Patients trust that those providing them medical care would not ask to photograph them unless there was good reason to do so. They also trust that photographs will be treated sensitively and confidentially. In order to warrant this trust, FMHS requires students to follow these rules:
4. It is the responsibility of the student taking a photograph to ensure that consent is properly documented in the patient notes. This includes noting the information provided to patients.
5. The patient has the right to see the photograph(s) that will be used.
6. The patient has the right to change his or her mind, in which case the photograph should not be used and should be deleted. This should be noted in the records.
7. Where possible, ensure that photographs do not allow patients to be identified by a person not involved in their care.
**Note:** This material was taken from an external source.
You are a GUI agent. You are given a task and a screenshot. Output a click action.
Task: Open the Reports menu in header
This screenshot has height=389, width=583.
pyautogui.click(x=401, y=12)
8. It is the student’s responsibility to ensure that any photographs taken comply with DHB/PHO policy.
9. Photographs should only be shared selectively. Only those with whom it is necessary to share a photograph to meet the purpose for which consent was obtained should have access to the photograph.
10. A student who takes a photograph of a patient must take all reasonable steps to ensure that the image is treated in a respectful manner.
4. Using radiological and photographic images for educational and professional practice purposes
Students may wish to use existing radiological or photographic images (taken for the purposes of providing care) for educational or professional practice purposes. For instance, they may wish to include a copy of a scan or x-ray in a case report.
Radiological or photographic images are part of the patient’s health care record, and should be treated according to the same principles as the rest of the record. Health care providers are responsible for abiding by the Health Information Privacy Code.
FMHS expects students to follow the following rules:
Students must have the permission of a clinician responsible for a patient’s care before accessing and using a radiological image for educational or professional practice purposes.
Students must ask the clinician whether they should seek consent from the patient to use of the image. Whether an additional specific patient consent is necessary will depend upon factors such as the purposes for which the image was taken, and what the patient understood it might be used for. The clinician responsible for a patient’s care must make the determination about whether or not patient consent should be sought.
Students must remove identifying information (names and NHI numbers) from the image.
Apps facilitating sharing of medical information
Apps such as Figure 1 enable images of patients to be accessed by anyone else in the world who has the app. Figure 1 offers no way to ensure that images are treated appropriately by the persons who access them. Images can be disseminated beyond the scope necessary to ensure that a given benefit is obtained. They allow comments to be made on images that could be disrespectful, hurtful and degrading of trust between doctors and their patients. Images uploaded to Figure 1 may not be easily removed from public view or public record. Because Figure 1 is available to non-health professionals, it offers little if any means of controlling dissemination of an image.
For these reasons, students must not upload images to Figure 1 or to similar apps. If a student has any questions or concerns in relation to the taking and sharing of photographs of patients, they should contact a University of Auckland clinical supervisor or one of the authors of this guidance.